Exercise brief: If a line below includes the string "Media", copy it.

[[ Data shown, beginning ]]

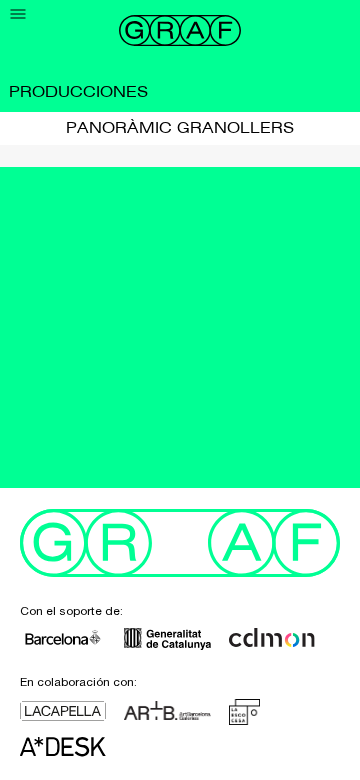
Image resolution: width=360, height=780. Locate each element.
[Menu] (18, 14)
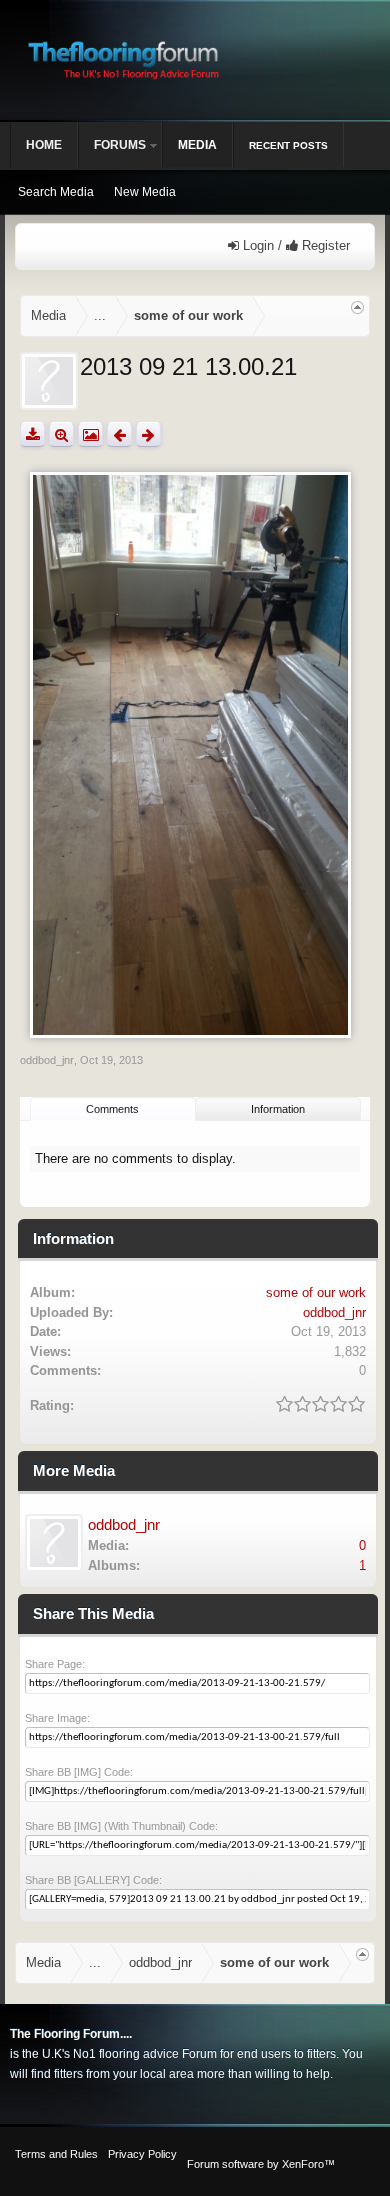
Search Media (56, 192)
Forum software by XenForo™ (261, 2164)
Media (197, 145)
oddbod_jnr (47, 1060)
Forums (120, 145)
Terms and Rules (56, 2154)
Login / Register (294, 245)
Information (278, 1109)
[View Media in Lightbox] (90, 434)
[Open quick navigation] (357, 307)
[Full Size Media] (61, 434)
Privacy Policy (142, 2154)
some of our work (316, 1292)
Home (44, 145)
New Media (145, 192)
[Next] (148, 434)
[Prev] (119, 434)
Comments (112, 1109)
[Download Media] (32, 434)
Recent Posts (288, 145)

[[ Data shown, end ]]
[[ Data shown, beginning ]]

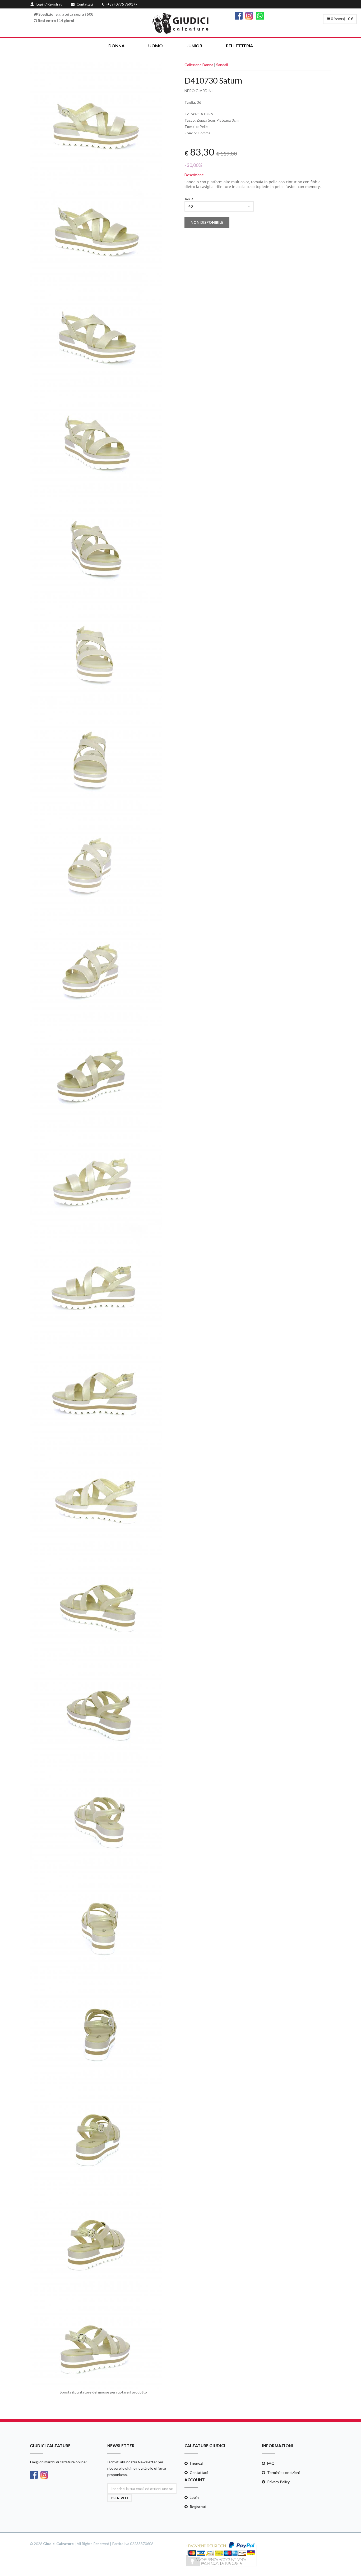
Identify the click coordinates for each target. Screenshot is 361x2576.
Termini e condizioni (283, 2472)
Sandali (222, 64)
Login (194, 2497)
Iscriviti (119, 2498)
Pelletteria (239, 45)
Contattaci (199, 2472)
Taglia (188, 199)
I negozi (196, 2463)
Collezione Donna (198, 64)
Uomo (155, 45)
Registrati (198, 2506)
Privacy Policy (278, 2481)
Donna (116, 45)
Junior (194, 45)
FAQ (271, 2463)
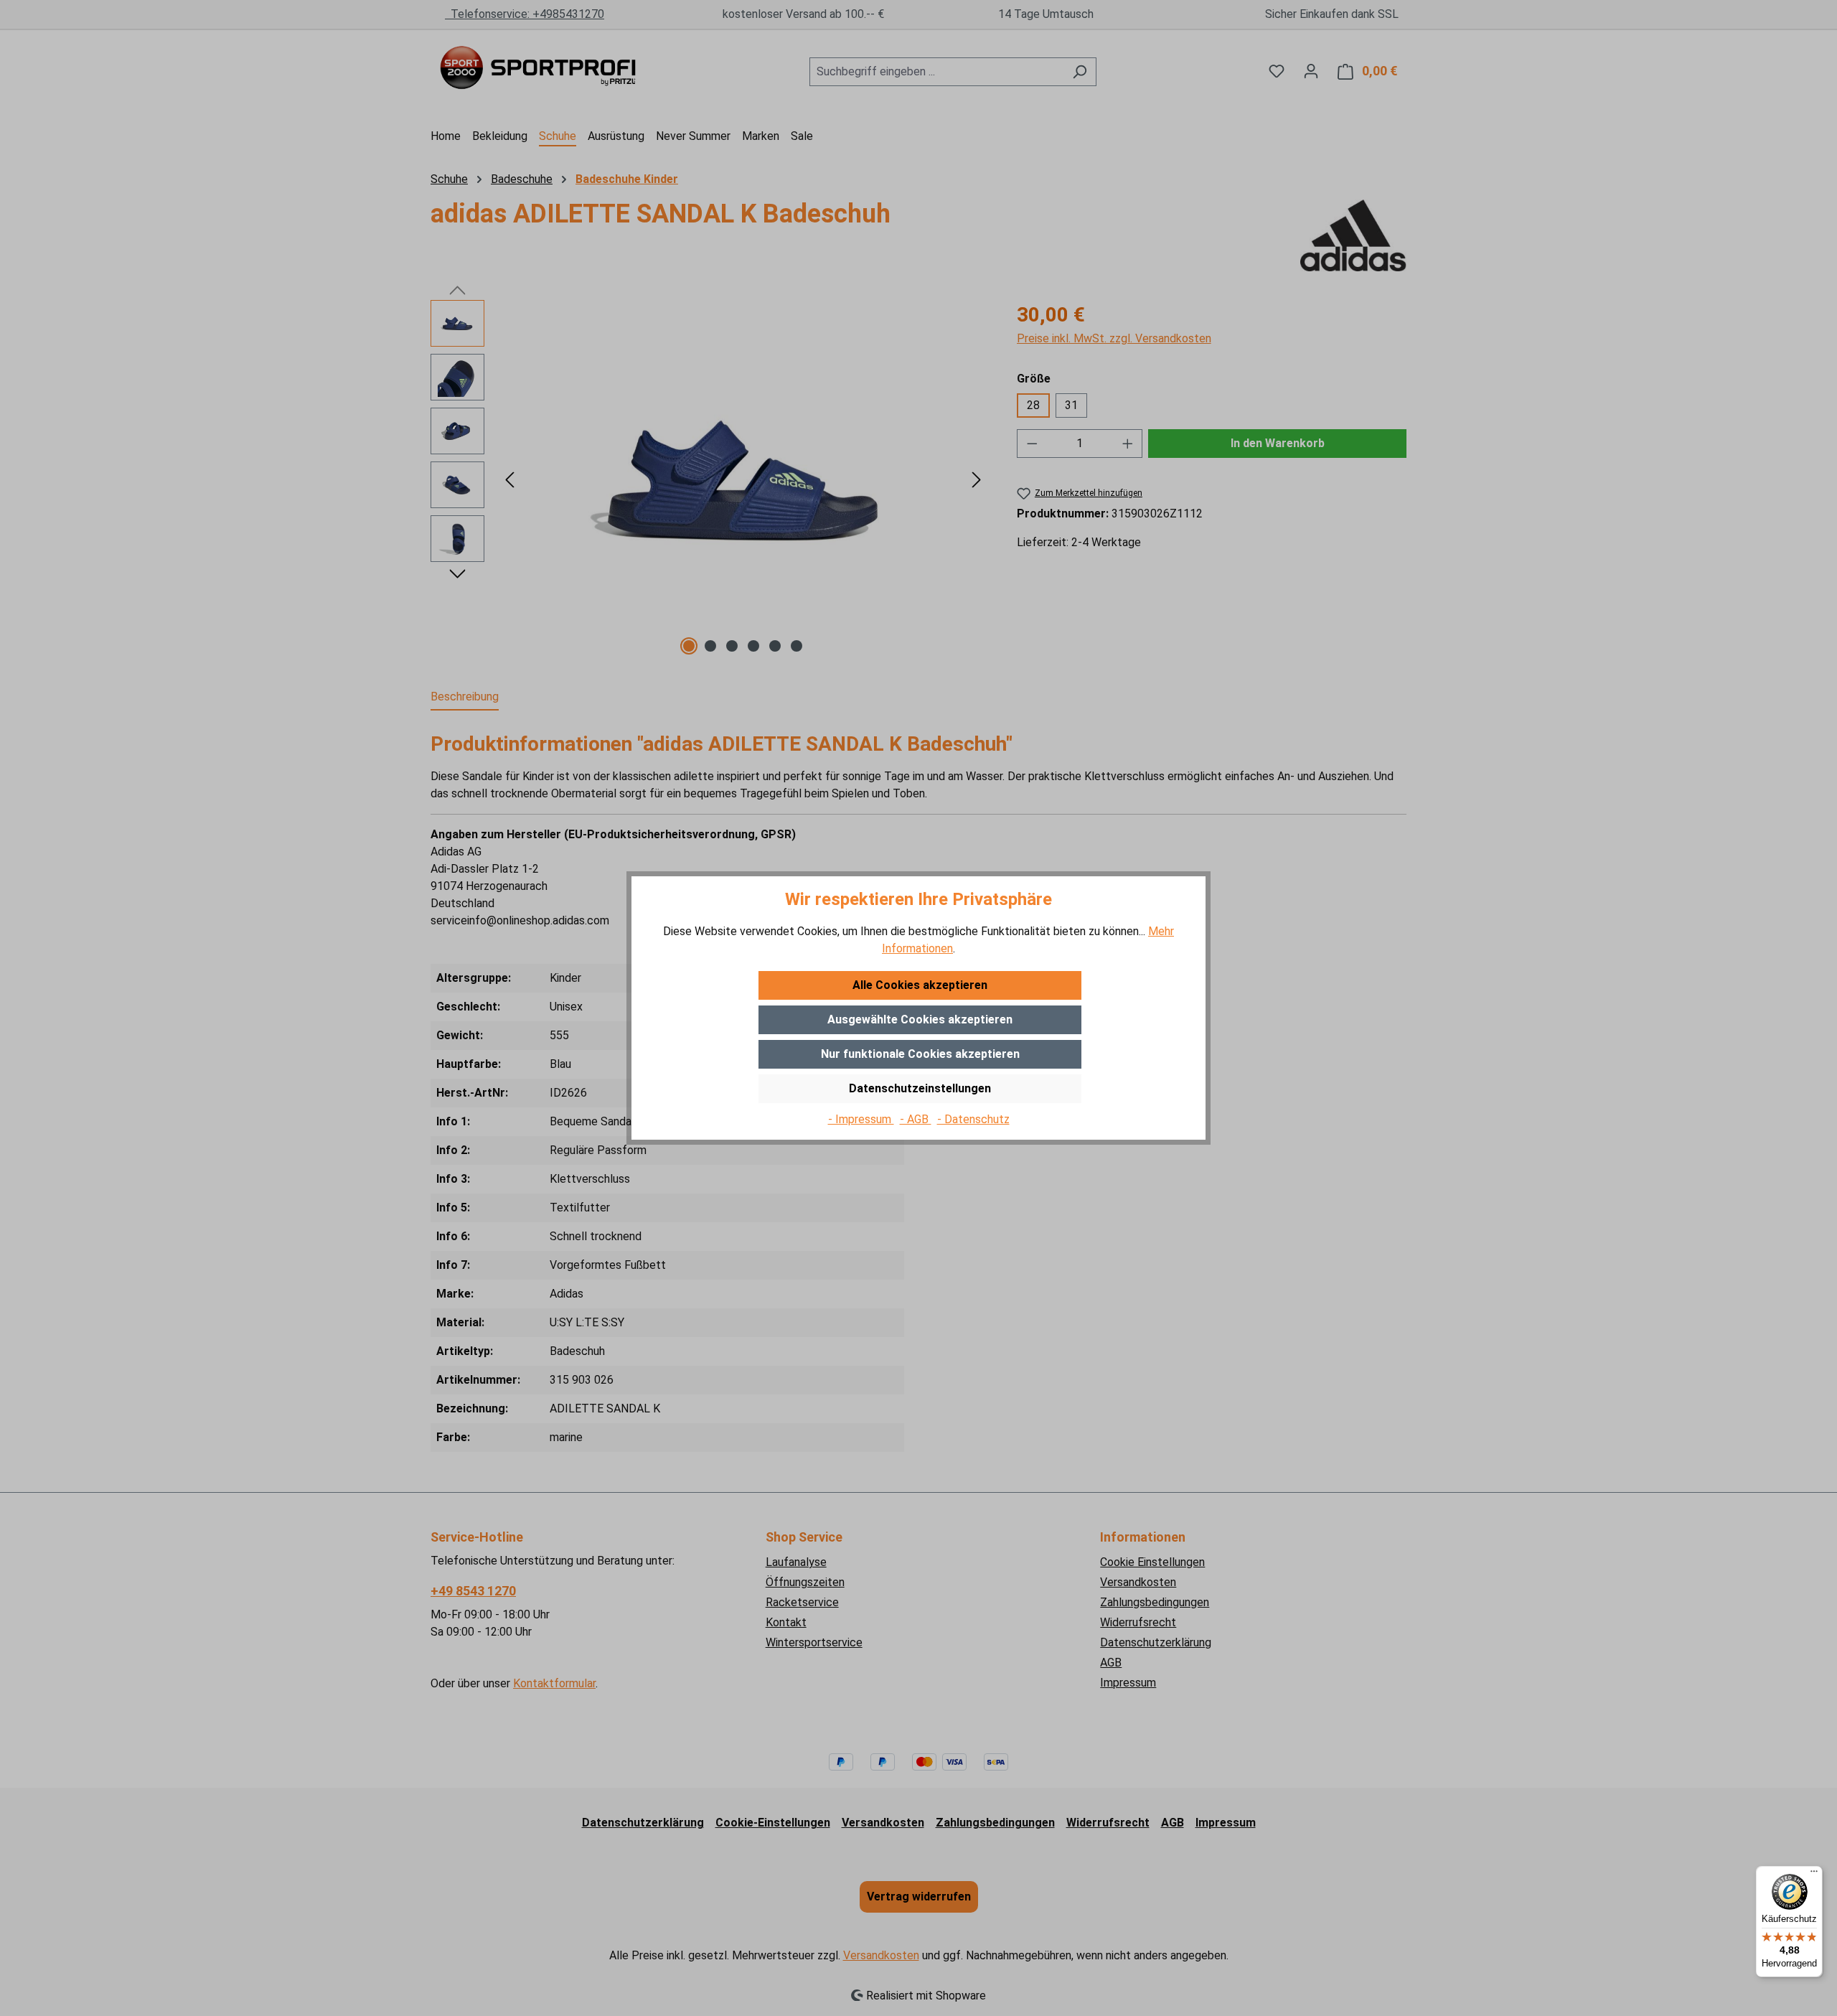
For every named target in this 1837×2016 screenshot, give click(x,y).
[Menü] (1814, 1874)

[[ Data shown, end ]]

Answer:
Search Media (56, 192)
Media (197, 145)
[View Media in Lightbox] (90, 434)
[Full Size Media] (61, 434)
New Media (145, 192)
[Download Media] (32, 434)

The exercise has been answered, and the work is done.